**ASSIGNMENT:** Can you find the lines of the listing that include "Task" and copy every one?

===== DATA PROVIDED =====

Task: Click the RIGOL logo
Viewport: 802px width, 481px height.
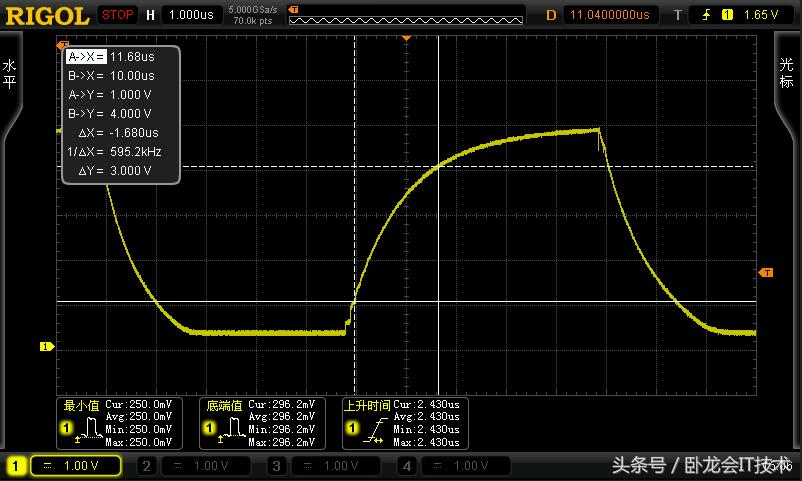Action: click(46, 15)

=====
===== DATA PROVIDED =====

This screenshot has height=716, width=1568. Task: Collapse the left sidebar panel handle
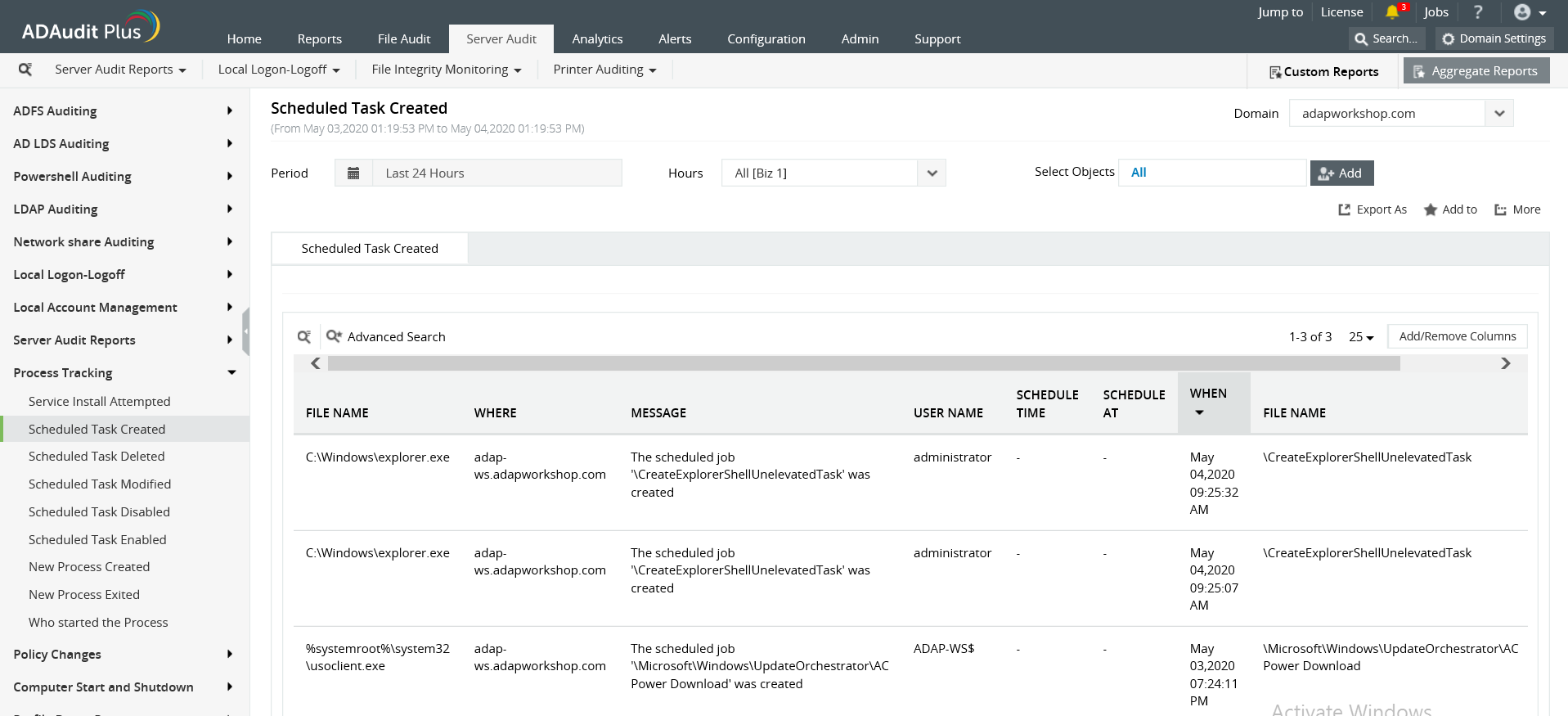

=====
===== DATA PROVIDED =====

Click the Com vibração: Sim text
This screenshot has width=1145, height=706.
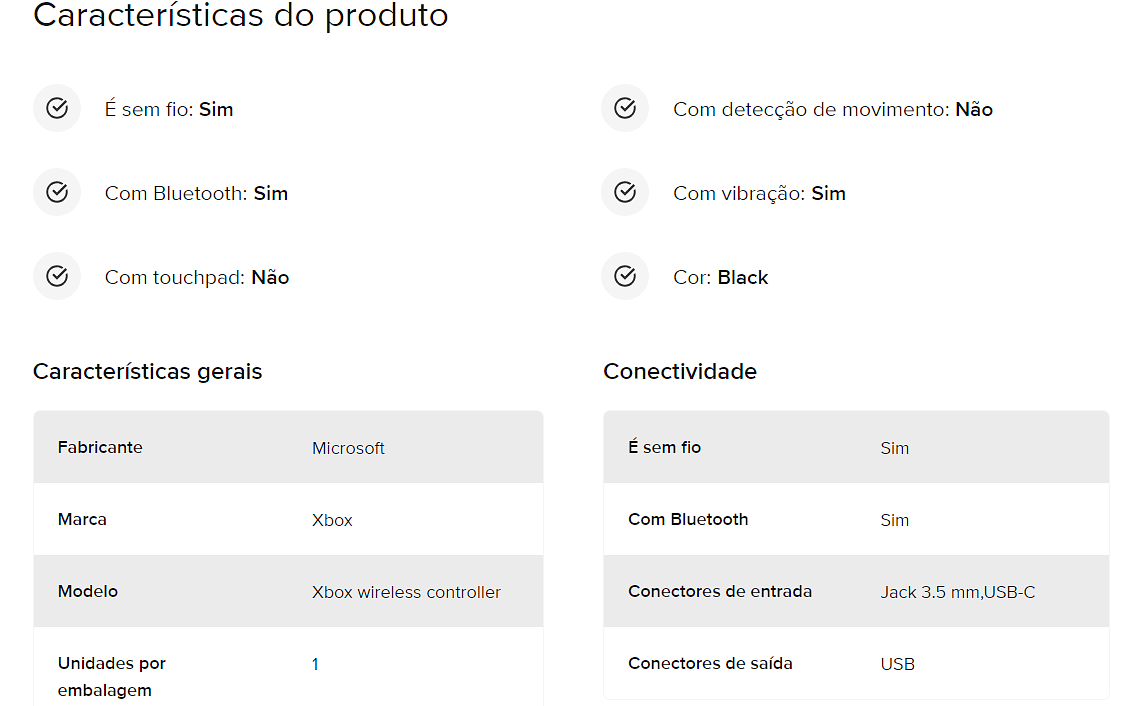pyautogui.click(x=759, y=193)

=====

**YOUR RESPONSE:**
Task: Click the RIGOL logo
This screenshot has height=716, width=1568. Task: Collapse the left sidebar panel handle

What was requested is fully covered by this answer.